How much discussion time is too much in planning poker?
Our planning poker sessions are dragging on forever. Yesterday we spent 15 minutes debating a single story about adding a filter to a report page.
How long should discussions last before we just pick an estimate and move on? What's the right balance between thorough analysis and efficiency?
Rule of Thumb: 5 Minutes Max Per Story
Here's the protocol that works for most teams:
- Read story + clarifying questions: 2 minutes
- First vote + reveal: 30 seconds
- Discussion (if votes differ): 2-3 minutes
- Second vote: 30 seconds
- Decision: immediate
Total: ~5 minutes per story
When to Cut Discussion Short:
- Team is debating implementation details (not estimation)

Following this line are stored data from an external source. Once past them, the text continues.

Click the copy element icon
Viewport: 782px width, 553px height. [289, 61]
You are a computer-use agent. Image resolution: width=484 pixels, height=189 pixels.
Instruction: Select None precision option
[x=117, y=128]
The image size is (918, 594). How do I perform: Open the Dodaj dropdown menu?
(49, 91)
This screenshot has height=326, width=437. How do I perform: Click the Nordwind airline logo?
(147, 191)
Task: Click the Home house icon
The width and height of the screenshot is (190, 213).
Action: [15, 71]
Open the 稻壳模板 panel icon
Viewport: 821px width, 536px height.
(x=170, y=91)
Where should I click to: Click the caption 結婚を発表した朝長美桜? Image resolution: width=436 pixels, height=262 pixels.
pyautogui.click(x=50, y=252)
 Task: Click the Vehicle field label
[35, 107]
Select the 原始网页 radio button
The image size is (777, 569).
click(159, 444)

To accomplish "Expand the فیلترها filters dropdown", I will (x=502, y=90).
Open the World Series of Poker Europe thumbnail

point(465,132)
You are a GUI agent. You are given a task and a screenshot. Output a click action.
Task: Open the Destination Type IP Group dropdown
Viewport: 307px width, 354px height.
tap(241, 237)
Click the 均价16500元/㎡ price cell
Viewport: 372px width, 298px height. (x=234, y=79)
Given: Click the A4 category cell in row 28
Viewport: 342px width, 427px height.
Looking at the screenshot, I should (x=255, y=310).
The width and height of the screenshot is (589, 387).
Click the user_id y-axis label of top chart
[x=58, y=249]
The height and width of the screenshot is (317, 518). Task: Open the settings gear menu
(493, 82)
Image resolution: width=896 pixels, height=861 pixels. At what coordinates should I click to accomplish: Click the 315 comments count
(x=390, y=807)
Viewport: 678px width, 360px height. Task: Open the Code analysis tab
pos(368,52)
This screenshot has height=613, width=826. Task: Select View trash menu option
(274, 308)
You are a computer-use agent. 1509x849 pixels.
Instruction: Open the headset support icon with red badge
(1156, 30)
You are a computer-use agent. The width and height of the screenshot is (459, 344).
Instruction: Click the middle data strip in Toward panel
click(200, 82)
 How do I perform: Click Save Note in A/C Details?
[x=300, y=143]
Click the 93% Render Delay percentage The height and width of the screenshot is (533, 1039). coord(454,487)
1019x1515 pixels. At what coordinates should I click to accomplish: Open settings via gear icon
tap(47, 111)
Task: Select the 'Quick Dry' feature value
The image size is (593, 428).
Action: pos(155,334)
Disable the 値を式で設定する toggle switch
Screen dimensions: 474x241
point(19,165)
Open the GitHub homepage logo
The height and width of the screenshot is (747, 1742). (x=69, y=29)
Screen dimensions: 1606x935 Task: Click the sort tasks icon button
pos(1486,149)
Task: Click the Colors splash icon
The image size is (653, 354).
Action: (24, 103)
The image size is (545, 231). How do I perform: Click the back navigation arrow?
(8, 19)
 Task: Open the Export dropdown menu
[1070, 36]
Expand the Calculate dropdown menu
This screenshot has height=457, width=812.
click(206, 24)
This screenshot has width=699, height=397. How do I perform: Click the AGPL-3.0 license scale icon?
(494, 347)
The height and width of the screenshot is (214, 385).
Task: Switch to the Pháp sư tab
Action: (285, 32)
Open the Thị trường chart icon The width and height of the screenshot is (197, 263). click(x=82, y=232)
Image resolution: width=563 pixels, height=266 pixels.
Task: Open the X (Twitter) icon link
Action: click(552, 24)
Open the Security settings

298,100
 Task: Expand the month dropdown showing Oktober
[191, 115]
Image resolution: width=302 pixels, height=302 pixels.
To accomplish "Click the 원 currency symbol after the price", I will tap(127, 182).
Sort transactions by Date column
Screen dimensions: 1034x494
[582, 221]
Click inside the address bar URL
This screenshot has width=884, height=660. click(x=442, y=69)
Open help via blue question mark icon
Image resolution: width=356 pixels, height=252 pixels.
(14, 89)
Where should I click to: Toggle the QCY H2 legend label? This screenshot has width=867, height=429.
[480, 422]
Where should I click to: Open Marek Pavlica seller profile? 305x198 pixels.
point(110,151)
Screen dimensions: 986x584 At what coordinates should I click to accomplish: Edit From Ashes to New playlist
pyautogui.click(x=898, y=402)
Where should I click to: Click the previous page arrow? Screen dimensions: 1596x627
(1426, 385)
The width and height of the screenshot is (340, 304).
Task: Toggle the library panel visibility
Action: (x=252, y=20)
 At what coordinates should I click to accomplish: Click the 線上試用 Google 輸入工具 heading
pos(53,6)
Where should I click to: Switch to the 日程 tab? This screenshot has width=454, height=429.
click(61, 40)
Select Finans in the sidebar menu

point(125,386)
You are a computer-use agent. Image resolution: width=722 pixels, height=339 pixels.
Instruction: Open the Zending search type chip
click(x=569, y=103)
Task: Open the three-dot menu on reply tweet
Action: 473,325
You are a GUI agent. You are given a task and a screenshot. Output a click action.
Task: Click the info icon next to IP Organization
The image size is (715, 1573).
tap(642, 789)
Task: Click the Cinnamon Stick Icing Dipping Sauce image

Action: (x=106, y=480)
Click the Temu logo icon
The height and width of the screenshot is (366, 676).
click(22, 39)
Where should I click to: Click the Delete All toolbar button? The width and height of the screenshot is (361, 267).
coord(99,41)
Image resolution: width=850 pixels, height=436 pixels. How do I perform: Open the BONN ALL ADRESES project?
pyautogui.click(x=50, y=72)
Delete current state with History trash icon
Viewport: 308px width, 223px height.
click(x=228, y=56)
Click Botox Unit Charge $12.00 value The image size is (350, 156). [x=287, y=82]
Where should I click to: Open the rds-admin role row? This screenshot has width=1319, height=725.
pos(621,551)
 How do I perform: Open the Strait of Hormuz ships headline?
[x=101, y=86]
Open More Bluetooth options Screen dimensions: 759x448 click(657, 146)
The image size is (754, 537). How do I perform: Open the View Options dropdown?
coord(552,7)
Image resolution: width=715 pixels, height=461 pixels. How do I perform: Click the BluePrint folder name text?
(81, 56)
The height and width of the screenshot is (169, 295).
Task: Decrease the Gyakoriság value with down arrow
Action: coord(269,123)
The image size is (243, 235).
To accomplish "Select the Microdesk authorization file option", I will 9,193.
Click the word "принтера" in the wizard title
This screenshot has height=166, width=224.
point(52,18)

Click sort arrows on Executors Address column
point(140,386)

- Same two people keep arguing back and forth
- Discussion reveals missing requirements (defer story, get PO clarification)
The 2-Vote Rule:
If votes don't converge after 2 rounds, take the higher estimate and move on. You're spending more time estimating than it would take to just build the thing.
Signs You Need to Stop:
- "We've been discussing this for 10 minutes"
- "We're designing the solution instead of estimating complexity"
- "Nobody has new information to add"
Remember: Planning poker is about quick, good-enough estimates, not perfect ones. The goal is predictability, not precision.
I use a timer. Literally set a 5-minute timer on my phone for each story. When it beeps, we vote one last time and move on. Teams adapt quickly when they know time is limited.
The 5-minute timer idea is great! I'll propose this to the team. We definitely fall into the trap of designing solutions instead of just estimating complexity.
Also: if a story consistently generates long debates, it's probably too big or too vague. Either split it into smaller stories or send it back to the product owner for more detail.